Olivia Hsu
Stanford University
owhsu@stanford.edu
Bio
Olivia Hsu is a final year Computer Science PhD student at Stanford University advised by Professor Kunle Olukotun and Professor Fredrik Kjolstad. She plans to go on the academic job market this Fall 2024 in search of a tenure-track assistant professor position. Olivia’s PhD research has focused on compiling sparse applications to various accelerated architecture systems. Her goals are to both make performant, domain-specific hardware and software easy to use and build systems that inform the use of these domain-specific systems.
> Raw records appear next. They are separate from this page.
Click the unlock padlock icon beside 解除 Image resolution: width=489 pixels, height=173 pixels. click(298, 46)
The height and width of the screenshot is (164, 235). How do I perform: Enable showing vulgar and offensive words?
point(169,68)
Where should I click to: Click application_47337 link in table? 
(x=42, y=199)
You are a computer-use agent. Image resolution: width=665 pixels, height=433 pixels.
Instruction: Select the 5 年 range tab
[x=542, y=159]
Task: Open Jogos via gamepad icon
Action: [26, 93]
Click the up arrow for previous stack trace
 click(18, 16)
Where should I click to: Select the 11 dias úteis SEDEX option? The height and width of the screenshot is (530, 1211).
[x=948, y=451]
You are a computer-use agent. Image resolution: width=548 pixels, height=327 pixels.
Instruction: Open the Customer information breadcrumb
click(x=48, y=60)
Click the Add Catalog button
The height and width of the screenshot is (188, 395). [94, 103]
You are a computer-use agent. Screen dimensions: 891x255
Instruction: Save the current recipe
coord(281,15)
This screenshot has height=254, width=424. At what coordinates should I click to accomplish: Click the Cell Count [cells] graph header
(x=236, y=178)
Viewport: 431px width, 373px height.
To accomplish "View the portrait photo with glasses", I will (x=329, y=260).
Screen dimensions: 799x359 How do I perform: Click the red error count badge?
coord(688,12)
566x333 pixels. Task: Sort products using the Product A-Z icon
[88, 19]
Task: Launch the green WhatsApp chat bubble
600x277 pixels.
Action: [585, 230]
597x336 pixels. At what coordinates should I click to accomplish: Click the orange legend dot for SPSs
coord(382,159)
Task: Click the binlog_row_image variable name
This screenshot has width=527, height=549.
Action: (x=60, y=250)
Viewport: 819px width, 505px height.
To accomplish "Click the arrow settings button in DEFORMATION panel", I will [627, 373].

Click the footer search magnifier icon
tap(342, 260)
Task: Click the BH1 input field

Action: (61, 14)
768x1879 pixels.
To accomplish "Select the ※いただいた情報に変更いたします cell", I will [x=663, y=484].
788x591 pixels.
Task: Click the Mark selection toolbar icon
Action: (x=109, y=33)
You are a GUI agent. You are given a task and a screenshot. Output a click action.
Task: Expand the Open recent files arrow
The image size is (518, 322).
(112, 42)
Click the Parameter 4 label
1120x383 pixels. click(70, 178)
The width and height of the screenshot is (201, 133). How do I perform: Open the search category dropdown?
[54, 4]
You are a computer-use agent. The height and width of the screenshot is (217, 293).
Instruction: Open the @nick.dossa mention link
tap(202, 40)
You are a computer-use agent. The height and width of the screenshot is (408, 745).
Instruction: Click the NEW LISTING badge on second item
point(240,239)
Her broad research interests also include computer architecture, computer and programming systems, compilers, programming languages, and digital circuits/VLSI. She received a B.S. in Electrical Engineering and Computer Science from the University of California, Berkeley in 2019. Olivia is a 2019 NSF Graduate Research Fellow, and her research won a distinguished paper award at PLDI 2023. Her webpage can be found at https://cs.stanford.edu/~owhsu.
Areas of Research
- Computer Architecture
The Efficient Mapping of Sparse Applications to Accelerated Systems
Sparse applications, like sparse tensor algebra and other sparse array operations, have become increasingly popular as a way to improve storage and performance. They also have tremendous opportunities for hardware acceleration, however, accelerating sparse applications has a host of programmability and usability challenges. This poster presents approaches to solve these challenges through the automatic mapping from a high-level sparse programming model to accelerated computing systems. We first address the problem for the entire CPU-accelerator system, by introducing a compiler that maps host sub-computation to external functions (in both hardware and software). Then, we zoom in to the accelerator sub-system and demonstrate how to program these sparse accelerators from higher-level languages for improved usability. In this problem space, we show how to generate sparse accelerator code at the representation level of their compute and memory units. We also present ideas on how to configure sparse accelerators at the level of detailed sparse dataflows and filtering mechanisms through the Sparse Abstract Machine (SAM). Specifically, SAM is an intermediate representation and abstract machine model for targeting sparse tensor algebra to reconfigurable and fixed-function spatial dataflow accelerators. Not only do we develop a front-end compiler from high-level languages to SAM, but also show how SAM can be leveraged to develop new hardware for sparse tensor algebra. With the abstraction derived from SAM, we designed and fabricated the first coarse-grained reconfigurable array (CGRA) for both dense and sparse applications, which achieves up to 565x better energy-delay product (EDP) for sparse kernels when compared against sparse libraries running on CPUs.